Nous avons affaire ici à une multiplicité de campagnes identitaires inopérantes, marginales qui sont paralysées par un fort sentiment de victimisation. Les féministes sont opprimées par la masculinité, le noir est intimidé par le blanc, le gay est poursuivi par l’homophobe, les musulmans ont les islamophobes et maintenant les Palestiniens ont les sionistes. Nous sommes en face d’une opposition binaire entre un vague «oppresseur» imaginaire et une «victime» lucide bien concrète.
Mais voici le problème: ceux qui choisissent d’endosser le rôle de la victime finissent par être paralysés – ils apprennent à blâmer les autres et à se croire sans taches. Ceux qui succombent à la victimisation ne se regardent jamais dans le miroir; ils ne prennent jamais leur destin en mains.
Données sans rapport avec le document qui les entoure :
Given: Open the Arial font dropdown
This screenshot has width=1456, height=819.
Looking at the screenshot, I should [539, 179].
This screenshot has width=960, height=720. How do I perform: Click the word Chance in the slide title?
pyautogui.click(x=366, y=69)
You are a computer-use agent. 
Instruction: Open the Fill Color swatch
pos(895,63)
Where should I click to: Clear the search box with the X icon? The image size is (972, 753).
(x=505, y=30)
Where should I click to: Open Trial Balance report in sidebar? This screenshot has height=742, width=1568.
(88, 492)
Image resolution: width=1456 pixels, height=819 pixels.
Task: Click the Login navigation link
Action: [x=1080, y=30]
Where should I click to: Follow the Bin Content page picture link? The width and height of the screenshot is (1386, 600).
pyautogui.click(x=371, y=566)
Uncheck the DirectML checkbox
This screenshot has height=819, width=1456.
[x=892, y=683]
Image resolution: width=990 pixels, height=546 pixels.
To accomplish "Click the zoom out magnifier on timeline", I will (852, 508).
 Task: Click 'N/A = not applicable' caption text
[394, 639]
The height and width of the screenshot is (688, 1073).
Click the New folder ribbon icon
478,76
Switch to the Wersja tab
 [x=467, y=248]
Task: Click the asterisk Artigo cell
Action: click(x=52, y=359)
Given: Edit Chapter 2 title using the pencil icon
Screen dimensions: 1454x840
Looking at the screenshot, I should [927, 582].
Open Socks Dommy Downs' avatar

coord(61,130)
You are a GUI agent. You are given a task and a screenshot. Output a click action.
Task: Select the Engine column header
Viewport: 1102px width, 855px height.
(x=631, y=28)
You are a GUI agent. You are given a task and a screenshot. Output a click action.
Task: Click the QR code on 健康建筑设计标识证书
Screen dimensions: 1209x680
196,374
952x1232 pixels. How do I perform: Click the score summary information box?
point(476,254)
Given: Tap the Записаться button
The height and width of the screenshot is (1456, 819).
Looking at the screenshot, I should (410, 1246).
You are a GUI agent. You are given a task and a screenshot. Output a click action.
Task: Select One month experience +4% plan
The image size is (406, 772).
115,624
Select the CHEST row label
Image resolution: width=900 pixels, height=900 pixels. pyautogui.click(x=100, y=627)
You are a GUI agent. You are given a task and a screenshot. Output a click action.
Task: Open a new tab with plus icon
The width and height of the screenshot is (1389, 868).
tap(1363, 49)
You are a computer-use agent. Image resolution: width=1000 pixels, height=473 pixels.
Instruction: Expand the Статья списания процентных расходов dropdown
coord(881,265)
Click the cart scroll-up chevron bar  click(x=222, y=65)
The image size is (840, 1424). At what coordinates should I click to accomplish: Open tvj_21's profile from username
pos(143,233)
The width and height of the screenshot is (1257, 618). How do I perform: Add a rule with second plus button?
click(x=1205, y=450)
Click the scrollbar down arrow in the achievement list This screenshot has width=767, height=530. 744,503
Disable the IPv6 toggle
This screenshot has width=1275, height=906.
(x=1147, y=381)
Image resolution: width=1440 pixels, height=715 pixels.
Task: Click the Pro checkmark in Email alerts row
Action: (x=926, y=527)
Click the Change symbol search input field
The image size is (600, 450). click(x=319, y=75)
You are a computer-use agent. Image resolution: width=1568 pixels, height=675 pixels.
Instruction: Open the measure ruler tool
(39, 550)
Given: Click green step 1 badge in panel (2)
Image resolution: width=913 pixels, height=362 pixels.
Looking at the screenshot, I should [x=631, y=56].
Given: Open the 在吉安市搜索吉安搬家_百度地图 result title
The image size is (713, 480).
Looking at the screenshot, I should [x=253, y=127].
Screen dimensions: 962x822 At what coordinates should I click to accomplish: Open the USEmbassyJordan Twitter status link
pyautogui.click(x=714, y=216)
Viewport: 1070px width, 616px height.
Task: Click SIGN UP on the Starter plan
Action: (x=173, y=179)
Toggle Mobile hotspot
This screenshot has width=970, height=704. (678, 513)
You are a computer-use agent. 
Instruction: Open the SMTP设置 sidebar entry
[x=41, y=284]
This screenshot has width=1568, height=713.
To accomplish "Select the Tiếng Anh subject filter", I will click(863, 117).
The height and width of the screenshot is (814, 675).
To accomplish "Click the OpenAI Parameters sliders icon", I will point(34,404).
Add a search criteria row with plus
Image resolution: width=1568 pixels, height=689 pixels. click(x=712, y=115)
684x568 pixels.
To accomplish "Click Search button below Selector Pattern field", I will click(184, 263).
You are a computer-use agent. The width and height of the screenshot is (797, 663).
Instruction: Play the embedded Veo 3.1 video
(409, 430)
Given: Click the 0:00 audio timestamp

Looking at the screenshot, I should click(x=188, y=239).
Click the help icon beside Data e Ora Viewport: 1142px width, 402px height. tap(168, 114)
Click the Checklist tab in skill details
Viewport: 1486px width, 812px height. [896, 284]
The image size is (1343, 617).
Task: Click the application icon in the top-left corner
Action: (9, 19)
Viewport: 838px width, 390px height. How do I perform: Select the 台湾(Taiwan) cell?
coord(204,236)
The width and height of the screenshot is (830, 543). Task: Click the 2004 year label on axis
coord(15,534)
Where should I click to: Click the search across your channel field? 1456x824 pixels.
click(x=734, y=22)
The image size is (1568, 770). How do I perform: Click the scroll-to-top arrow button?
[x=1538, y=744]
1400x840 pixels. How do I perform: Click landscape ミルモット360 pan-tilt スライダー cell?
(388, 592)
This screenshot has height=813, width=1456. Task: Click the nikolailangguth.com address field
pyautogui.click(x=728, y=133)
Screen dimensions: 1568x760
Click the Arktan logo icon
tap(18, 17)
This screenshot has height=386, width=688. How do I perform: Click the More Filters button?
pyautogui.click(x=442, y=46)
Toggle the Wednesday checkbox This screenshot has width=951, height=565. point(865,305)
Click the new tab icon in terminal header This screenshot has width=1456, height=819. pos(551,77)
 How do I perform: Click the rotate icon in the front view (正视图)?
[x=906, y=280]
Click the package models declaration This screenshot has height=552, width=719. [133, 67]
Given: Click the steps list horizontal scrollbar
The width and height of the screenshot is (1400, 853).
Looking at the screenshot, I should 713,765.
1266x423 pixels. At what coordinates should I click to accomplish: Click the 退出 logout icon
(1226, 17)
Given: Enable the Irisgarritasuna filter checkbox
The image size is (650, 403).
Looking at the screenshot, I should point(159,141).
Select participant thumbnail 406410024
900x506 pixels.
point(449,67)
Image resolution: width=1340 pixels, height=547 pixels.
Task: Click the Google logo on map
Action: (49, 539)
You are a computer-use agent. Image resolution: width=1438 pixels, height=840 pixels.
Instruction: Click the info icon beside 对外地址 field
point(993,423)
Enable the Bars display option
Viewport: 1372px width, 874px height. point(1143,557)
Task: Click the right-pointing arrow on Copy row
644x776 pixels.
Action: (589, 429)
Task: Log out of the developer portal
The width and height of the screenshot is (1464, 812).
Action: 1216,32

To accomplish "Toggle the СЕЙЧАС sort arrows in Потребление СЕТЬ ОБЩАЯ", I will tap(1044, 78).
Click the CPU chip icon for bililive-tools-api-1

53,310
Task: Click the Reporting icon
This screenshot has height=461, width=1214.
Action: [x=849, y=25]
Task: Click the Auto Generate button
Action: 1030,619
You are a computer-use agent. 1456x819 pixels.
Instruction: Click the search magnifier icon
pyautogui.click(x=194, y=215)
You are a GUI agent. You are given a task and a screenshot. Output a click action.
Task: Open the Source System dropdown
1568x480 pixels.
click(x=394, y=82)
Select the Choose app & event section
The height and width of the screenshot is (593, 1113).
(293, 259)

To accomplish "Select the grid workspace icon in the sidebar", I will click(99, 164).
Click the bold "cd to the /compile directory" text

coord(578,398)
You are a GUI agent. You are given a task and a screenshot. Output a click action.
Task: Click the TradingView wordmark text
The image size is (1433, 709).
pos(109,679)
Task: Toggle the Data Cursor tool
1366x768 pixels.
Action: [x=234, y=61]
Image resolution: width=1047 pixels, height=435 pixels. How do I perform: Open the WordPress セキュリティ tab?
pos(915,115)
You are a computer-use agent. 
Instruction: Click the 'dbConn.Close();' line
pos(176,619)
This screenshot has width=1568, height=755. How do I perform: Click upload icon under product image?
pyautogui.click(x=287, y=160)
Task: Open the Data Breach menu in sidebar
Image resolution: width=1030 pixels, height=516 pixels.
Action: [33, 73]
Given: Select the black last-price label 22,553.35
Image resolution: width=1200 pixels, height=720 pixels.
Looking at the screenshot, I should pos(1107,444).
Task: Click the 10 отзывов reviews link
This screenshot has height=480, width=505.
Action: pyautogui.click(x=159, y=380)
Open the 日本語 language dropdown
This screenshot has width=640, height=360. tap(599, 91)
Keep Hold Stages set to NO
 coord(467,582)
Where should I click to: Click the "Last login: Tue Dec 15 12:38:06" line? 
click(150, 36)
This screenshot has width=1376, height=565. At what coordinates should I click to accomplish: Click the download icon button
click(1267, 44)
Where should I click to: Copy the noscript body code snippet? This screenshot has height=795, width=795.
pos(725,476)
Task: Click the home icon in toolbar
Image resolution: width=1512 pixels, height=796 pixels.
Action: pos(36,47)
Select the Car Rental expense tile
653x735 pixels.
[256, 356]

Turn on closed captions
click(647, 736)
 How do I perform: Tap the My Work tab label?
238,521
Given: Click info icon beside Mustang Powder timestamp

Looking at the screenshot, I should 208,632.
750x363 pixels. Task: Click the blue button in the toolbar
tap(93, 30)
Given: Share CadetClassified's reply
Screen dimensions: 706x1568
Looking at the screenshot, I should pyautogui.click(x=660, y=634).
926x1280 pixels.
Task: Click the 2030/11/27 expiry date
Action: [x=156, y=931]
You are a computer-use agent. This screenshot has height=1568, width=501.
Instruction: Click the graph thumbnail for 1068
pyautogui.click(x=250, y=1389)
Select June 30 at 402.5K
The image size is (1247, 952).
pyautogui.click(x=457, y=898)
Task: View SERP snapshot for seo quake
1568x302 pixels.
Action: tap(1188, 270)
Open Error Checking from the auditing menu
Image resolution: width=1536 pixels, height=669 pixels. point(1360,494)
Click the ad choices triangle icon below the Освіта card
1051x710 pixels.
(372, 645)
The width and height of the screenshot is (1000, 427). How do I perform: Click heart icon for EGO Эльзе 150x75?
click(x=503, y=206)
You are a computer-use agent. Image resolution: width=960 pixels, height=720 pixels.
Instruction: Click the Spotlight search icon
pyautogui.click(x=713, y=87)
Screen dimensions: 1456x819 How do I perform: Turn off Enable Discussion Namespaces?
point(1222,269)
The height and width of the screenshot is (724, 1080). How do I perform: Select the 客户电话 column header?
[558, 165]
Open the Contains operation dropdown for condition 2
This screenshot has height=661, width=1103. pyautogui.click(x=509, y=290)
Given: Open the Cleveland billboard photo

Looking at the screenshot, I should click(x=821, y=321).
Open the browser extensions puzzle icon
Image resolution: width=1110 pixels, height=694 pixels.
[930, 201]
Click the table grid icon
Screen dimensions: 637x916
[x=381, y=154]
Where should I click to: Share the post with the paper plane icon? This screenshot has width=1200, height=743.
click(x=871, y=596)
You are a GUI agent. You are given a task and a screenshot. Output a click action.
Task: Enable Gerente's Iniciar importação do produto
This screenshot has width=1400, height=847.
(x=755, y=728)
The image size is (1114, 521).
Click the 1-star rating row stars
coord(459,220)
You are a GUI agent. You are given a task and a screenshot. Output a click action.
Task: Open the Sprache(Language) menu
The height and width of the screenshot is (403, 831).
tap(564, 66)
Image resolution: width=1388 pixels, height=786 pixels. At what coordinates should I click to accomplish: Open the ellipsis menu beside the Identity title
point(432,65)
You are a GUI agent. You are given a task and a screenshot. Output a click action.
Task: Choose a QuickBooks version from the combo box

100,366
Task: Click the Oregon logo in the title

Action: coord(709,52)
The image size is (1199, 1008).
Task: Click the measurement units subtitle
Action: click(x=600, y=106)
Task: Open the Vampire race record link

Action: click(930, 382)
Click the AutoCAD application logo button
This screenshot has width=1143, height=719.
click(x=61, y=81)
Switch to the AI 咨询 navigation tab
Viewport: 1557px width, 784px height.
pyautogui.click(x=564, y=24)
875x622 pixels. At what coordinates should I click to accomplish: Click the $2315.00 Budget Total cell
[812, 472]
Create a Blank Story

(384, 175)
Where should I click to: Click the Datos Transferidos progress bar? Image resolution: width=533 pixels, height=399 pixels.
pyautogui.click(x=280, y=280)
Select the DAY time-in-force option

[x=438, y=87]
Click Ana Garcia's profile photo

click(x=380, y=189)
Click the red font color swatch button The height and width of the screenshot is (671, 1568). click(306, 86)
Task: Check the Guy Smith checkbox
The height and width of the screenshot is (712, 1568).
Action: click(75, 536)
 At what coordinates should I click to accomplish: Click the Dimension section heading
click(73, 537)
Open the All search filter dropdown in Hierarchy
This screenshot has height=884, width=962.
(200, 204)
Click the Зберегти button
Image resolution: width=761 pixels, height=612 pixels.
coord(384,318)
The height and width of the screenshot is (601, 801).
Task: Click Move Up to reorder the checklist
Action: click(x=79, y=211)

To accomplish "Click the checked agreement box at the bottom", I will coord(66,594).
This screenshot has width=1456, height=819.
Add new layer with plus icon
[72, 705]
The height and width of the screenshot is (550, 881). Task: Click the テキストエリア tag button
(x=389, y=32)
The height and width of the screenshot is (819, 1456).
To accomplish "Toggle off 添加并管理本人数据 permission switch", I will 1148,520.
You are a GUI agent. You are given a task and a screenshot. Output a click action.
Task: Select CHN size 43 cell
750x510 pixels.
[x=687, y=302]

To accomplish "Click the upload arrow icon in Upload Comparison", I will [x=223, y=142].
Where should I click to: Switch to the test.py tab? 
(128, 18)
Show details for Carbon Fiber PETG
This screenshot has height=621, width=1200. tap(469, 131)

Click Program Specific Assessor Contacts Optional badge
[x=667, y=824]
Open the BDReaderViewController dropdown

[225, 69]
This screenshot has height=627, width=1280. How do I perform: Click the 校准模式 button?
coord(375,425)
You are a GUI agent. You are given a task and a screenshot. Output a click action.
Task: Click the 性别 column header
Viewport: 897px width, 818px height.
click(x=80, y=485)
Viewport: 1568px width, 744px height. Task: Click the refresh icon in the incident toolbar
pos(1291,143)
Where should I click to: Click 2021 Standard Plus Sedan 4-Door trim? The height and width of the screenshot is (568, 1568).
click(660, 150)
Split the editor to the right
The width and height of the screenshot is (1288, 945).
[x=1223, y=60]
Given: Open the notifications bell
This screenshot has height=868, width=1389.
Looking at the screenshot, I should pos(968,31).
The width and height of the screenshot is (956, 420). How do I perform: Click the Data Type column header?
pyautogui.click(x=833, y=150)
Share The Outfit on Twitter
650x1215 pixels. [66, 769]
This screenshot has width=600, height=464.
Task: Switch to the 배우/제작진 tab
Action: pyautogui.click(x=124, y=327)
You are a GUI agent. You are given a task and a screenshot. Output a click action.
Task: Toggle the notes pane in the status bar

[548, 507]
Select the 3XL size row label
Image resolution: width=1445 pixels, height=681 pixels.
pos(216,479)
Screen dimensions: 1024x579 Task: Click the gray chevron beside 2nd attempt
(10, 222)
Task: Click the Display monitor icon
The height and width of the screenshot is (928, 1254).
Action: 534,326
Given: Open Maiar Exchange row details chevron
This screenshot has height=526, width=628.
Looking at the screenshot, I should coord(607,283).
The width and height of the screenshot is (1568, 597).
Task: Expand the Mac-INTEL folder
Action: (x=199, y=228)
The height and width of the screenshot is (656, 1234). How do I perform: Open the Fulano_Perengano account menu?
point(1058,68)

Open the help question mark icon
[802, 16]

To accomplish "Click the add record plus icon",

Cela fait un moment que nous voyons quelques Palestiniens occidentaux et quelques juifs libéraux propager la terminologie creuse et trompeuse qui déconnecte le conflit de la Palestine et de sa résistance; le colonialisme, l’apartheid, le BDS – tout sauf fabriquer des roquettes palestiniennes ou bâtir une armée. Ce développement a de toute évidence servi l’Etat juif. Il n’a plus besoin de se battre contre les combattants palestiniens de la liberté, le conflit a été réduit à un échange sans importance entre deux positions juives.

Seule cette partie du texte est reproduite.